— Start of Record extracts —
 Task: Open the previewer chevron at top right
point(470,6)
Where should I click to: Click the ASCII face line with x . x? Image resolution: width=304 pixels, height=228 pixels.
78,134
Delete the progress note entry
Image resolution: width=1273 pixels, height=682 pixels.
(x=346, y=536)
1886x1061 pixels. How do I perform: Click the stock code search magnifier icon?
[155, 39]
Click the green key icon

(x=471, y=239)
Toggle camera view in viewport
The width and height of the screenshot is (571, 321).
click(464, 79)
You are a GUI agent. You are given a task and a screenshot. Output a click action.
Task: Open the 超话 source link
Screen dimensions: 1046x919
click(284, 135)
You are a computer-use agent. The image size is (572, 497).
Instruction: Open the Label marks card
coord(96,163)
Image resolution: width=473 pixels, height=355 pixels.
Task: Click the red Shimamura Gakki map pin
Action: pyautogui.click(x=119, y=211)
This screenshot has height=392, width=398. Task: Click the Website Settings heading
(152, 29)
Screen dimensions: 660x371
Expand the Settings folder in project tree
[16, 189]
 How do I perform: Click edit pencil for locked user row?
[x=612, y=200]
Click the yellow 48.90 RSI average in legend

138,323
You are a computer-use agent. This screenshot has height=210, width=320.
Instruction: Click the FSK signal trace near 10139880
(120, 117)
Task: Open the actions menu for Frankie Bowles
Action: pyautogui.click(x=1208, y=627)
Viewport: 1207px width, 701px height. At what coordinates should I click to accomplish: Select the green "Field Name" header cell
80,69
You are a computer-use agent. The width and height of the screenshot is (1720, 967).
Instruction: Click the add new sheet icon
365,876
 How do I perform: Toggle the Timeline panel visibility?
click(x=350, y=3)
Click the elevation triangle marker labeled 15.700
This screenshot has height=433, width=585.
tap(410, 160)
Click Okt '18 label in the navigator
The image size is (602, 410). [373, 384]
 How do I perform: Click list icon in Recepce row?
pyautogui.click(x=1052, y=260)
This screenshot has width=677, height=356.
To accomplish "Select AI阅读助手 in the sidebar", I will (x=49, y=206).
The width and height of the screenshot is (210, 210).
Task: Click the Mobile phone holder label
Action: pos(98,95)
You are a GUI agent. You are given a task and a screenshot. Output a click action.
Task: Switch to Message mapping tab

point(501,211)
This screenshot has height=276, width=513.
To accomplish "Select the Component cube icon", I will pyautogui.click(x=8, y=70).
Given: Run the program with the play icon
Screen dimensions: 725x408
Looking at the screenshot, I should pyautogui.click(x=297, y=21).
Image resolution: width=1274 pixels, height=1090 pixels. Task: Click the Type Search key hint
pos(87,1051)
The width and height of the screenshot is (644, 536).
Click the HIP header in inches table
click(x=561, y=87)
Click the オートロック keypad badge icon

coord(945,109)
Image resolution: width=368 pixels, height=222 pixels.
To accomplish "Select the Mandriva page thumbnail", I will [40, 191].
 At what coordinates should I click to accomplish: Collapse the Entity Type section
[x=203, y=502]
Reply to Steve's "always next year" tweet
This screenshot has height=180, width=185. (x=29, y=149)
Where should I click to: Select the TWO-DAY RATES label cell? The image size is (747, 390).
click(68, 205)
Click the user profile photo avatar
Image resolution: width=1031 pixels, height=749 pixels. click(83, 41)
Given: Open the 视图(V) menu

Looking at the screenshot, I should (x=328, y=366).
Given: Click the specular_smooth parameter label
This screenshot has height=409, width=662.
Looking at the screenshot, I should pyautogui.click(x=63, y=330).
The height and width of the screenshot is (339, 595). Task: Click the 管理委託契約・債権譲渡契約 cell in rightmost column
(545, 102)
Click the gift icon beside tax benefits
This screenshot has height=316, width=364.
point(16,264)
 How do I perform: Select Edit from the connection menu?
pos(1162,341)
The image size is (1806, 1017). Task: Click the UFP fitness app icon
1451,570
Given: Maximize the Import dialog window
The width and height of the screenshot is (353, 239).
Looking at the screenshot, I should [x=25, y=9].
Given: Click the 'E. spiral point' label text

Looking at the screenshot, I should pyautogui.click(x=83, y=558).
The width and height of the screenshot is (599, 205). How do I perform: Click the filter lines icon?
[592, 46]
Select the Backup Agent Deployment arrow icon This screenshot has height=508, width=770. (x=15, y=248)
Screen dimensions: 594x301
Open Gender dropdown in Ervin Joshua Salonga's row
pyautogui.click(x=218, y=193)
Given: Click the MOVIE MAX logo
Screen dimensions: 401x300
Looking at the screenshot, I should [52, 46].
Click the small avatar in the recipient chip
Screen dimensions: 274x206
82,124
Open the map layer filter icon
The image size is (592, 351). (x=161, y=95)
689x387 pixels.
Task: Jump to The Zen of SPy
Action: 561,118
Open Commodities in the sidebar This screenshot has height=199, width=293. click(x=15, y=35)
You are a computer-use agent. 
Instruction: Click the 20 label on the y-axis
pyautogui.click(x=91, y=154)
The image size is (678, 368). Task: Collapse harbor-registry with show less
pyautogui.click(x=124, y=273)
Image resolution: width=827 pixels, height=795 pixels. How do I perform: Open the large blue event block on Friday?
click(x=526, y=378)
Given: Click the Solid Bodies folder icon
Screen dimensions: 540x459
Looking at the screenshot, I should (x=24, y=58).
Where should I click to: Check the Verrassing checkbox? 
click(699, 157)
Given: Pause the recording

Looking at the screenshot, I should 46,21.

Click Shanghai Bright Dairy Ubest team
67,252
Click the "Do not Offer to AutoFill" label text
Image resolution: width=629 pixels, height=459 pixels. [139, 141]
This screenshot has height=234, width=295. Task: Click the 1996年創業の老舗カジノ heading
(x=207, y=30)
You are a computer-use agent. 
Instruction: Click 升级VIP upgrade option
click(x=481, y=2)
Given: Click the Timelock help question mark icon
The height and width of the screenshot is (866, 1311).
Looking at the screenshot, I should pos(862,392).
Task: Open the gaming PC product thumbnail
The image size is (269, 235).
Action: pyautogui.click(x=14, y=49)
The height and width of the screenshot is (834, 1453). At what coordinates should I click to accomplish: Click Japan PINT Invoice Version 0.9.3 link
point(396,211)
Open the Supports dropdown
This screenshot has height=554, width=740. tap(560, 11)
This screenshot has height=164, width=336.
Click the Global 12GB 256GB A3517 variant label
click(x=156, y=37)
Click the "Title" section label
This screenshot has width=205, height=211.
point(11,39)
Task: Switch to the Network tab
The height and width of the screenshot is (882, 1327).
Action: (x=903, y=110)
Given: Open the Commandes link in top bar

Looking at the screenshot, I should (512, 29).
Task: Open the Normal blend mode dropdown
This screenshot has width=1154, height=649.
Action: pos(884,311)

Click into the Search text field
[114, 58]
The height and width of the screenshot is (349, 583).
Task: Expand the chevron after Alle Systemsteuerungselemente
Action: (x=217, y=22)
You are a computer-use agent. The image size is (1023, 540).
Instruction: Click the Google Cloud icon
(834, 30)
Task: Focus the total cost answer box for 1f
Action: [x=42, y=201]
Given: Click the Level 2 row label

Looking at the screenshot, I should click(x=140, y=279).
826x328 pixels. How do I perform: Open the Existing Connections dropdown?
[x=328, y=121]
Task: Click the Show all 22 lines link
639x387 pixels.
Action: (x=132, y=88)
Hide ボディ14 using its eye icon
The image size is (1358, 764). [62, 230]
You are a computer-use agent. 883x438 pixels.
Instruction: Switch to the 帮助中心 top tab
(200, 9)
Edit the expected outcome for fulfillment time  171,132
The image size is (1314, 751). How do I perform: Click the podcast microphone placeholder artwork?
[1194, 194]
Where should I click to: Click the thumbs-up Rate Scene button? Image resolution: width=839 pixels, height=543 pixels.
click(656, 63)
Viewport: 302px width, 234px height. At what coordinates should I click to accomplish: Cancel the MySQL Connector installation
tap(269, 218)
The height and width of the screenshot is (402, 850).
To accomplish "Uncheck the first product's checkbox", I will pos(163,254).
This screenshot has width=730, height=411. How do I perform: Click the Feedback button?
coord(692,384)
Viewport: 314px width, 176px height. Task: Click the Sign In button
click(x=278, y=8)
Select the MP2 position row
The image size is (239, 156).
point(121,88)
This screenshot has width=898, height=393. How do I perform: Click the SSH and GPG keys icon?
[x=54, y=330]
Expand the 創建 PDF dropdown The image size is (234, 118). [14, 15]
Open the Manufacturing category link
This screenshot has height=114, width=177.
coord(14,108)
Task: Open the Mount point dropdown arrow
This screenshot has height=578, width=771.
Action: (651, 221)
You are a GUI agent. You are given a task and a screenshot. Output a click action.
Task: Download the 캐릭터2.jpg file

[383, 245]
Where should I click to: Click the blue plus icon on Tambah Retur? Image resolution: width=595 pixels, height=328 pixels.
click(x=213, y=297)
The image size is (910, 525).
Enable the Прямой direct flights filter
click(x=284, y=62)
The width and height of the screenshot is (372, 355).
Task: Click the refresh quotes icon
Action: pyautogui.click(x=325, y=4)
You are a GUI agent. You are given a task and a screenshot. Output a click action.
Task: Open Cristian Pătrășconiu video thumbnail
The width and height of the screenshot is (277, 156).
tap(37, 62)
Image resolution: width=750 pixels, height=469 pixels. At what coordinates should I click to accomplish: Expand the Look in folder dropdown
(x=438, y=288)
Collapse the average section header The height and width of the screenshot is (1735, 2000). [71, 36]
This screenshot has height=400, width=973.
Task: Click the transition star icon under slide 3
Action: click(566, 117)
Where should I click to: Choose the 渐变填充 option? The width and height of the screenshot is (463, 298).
— End of Record extracts —
→ **Task to complete**: Write out the rows verbatim, from the line with "The image size is (910, 525)." to the line with "Action: pyautogui.click(x=325, y=4)", both included.

→ **Result for this task**:
The image size is (910, 525).
Enable the Прямой direct flights filter
click(x=284, y=62)
The width and height of the screenshot is (372, 355).
Task: Click the refresh quotes icon
Action: pyautogui.click(x=325, y=4)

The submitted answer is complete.